Scan: remove unused outputs#2067
Conversation
|
re: OFG, we shouldn't have this problem if the OFG gets inlined right? |
e2d85b1 to
731c68d
Compare
Right, only applies to non-inlined OFGs |
|
should we just be more aggressive about inline? We already are iirc. |
Not necessarily, but if there's late pipeline optimizations we can do on non-inlined OFG we should that's all. Like Scan it's an inner graph Op, so many of the questions posed are similar, unlike Scan it's expected to have multiple instances of the same Op by nature (it's one of its applications, so we have to be more careful when we go about doing it). Another case is inplace, can make it much faster, but again only if it doesn't lead to de-duplicated OFGs in the final graph |
Yeah, ordering is hard. This would be another place egglog could help (deciding the right moment to inplace) |
5f7de8a to
1a190d4
Compare
|
one test failing but ready for review |
ffe7563 to
9508b01
Compare
|
|
||
|
|
||
| @node_rewriter([Scan]) | ||
| def scan_inline_invariant_constants(fgraph, node): |
There was a problem hiding this comment.
This can be extended for Alloc that broadcast the front dim, or constant that only have duplicates along 0th axis (a bit more expensive to check). We did this in a client project and yielded some useful simplifications. It also need not inline to provide speedup moving from sequences -> non_sequences is already nice, and then if it's something like an Alloc that's usually subsumed by other internal Elemwise/Alloc it can still be inlined, and the non-sequence is just the value/shape. Something to do next. The fact we isolated the scope of this rewrite makes it nicer to extend next
| """ | ||
| op = node.op | ||
|
|
||
| def _duplicates(inner_list, outer_list): |
There was a problem hiding this comment.
This rewrite is pretty expensive. I tshould rely on merge optimizer and just check x is y. Don't want to regress on this PR though
jessegrabowski
left a comment
There was a problem hiding this comment.
I did as best i could with this one while only reading the code. Approving on trust + things seem fine. I could check out the branch and really try to understand it if you want, or we could do a walkthrough call, but I'm also comfortable with it going in.
| op, | ||
| node, | ||
| *, | ||
| drop_seqs=frozenset(), |
There was a problem hiding this comment.
considering typehinting these as frozenset[int] for clairty
|
|
||
| inner_outputs = op.inner_outputs | ||
| if inner_substitutions: | ||
| inner_outputs = clone_replace(inner_outputs, replace=inner_substitutions) |
There was a problem hiding this comment.
why clone here, in case an input is another Op that needs to be rebuild (e.g. scan into scan?)
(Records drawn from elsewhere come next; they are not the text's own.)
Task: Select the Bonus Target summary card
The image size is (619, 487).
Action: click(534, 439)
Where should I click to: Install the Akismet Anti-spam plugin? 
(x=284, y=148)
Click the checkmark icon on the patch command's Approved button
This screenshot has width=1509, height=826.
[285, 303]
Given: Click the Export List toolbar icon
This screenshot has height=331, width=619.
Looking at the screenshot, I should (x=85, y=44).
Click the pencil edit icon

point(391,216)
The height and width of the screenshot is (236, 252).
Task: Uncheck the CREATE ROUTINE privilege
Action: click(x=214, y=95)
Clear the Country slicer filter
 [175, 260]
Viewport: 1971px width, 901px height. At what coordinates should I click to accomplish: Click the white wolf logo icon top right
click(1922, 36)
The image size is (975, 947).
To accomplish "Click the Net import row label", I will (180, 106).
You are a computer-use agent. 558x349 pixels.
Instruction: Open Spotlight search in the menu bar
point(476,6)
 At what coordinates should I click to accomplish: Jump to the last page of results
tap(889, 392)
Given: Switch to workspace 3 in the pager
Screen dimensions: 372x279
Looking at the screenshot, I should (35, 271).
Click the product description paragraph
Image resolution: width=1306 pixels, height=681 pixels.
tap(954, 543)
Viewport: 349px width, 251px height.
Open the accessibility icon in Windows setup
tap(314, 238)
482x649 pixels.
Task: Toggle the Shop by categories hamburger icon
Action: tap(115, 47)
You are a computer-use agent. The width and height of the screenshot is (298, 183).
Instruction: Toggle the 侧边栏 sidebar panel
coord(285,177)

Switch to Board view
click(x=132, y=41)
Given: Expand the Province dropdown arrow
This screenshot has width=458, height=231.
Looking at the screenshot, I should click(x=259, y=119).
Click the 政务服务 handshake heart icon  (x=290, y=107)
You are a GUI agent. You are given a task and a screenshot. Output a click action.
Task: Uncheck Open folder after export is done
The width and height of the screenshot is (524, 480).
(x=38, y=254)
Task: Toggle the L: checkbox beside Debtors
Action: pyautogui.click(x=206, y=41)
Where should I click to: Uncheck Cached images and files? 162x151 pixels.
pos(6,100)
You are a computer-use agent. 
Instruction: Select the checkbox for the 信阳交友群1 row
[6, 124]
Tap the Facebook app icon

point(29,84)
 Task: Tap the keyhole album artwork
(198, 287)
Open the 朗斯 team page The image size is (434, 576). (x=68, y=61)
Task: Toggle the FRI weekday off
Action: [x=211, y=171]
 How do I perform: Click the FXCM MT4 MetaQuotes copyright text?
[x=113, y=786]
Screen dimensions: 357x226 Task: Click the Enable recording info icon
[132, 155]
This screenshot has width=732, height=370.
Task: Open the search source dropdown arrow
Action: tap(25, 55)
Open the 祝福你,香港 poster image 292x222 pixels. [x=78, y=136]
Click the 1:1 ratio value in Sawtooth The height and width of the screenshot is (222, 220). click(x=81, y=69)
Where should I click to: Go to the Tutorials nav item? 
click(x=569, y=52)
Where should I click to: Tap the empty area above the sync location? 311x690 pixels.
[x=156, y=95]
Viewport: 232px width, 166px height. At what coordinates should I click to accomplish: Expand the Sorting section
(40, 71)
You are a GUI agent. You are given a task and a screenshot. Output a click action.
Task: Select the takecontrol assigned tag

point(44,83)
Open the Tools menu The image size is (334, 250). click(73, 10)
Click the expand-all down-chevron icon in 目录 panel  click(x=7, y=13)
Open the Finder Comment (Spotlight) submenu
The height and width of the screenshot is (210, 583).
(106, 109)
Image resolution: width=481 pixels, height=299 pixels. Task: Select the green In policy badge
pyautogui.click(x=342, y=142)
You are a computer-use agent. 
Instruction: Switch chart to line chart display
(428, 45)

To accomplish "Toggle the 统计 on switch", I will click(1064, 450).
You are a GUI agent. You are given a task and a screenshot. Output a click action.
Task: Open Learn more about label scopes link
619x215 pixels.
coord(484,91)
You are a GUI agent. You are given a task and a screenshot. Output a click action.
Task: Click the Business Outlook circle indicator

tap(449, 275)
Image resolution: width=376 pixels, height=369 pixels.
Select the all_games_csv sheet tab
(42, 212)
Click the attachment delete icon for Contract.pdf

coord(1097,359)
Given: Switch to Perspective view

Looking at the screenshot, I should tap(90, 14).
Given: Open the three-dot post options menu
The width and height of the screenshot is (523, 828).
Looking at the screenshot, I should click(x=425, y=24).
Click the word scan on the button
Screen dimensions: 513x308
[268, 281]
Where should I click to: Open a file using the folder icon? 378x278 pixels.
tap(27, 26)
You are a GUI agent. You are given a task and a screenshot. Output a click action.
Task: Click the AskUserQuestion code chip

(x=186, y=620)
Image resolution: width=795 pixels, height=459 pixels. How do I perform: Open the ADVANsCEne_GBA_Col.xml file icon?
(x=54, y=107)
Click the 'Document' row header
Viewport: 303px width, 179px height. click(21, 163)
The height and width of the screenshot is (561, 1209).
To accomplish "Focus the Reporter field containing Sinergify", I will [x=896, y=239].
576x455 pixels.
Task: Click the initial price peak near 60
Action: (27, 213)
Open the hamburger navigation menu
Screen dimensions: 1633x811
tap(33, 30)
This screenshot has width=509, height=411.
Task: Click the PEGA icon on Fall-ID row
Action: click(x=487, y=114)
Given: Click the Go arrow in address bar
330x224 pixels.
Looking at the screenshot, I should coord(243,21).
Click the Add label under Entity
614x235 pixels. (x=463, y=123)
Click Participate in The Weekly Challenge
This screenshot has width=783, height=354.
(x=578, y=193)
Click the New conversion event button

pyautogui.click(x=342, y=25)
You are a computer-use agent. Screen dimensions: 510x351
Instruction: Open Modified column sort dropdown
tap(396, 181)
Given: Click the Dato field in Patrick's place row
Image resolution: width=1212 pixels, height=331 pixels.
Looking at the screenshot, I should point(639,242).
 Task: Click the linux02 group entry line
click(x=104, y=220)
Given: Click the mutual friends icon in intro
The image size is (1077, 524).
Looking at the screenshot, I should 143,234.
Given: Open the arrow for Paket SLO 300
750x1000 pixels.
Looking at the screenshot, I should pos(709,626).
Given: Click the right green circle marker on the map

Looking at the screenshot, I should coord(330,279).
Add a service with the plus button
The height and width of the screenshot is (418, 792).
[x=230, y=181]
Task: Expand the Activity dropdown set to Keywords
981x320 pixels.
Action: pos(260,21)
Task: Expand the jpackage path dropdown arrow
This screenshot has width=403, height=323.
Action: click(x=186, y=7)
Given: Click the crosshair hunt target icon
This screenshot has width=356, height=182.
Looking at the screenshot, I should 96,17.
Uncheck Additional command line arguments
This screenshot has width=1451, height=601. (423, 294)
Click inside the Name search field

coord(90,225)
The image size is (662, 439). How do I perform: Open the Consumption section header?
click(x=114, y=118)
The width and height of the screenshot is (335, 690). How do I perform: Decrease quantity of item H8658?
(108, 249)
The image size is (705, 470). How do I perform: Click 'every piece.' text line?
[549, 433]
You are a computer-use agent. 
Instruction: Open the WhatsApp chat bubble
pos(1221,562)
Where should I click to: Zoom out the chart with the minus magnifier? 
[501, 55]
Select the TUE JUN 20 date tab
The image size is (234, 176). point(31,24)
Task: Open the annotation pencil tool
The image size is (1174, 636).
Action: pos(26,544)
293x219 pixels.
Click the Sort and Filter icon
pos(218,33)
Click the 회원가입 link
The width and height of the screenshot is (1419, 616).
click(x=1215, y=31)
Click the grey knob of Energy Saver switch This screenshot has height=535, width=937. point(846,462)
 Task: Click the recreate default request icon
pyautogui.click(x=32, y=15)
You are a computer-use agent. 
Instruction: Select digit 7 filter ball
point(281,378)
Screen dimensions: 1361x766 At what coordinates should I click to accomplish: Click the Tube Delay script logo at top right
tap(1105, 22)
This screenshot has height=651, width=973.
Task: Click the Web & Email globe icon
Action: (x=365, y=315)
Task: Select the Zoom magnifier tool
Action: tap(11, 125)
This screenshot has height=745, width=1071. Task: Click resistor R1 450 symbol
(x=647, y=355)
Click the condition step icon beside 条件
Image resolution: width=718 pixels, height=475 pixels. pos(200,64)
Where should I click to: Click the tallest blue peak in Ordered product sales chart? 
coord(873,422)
There was a problem hiding this comment.
as opposed to graph replace you mean? I think just for safety to avoid sharing variables between distinct scans (since we still mutate the fgraph)
| else: | ||
| extra_dims = [_y.shape[i] for i in range(1, _y.ndim)] | ||
| zero_buf = pt.zeros((nit_sot_size, *extra_dims), dtype=_y.dtype) | ||
| y = set_subtensor(zero_buf[:n_steps], _y) |
There was a problem hiding this comment.
is it always correct to pad left?
There was a problem hiding this comment.
Yeah it may just be useless because the elemwise already had the total shape. Or did you mean something else?
There was a problem hiding this comment.
I was specifically thinking this was about the case where the buffer got trimmed by scan optimizations. I don't know if that trimming always happens on the left side (the first time steps) or if it can also be on the right.
There was a problem hiding this comment.
trimming is always on the left (last states are kept never discarded in preference of earlier ones), but tbh I wouldn't be surprised if this rewrite completely broke with a scan save mem.
Even the bot text assumption is wrong then, n_steps can be larget than nit_sot size in that case.
I'm not interested in this rewrite tbh, I think it's myopic/ worse in expectation. I just patched the bug in the logic assuming non scan save mem. May be worth checking if it handles save mem cases.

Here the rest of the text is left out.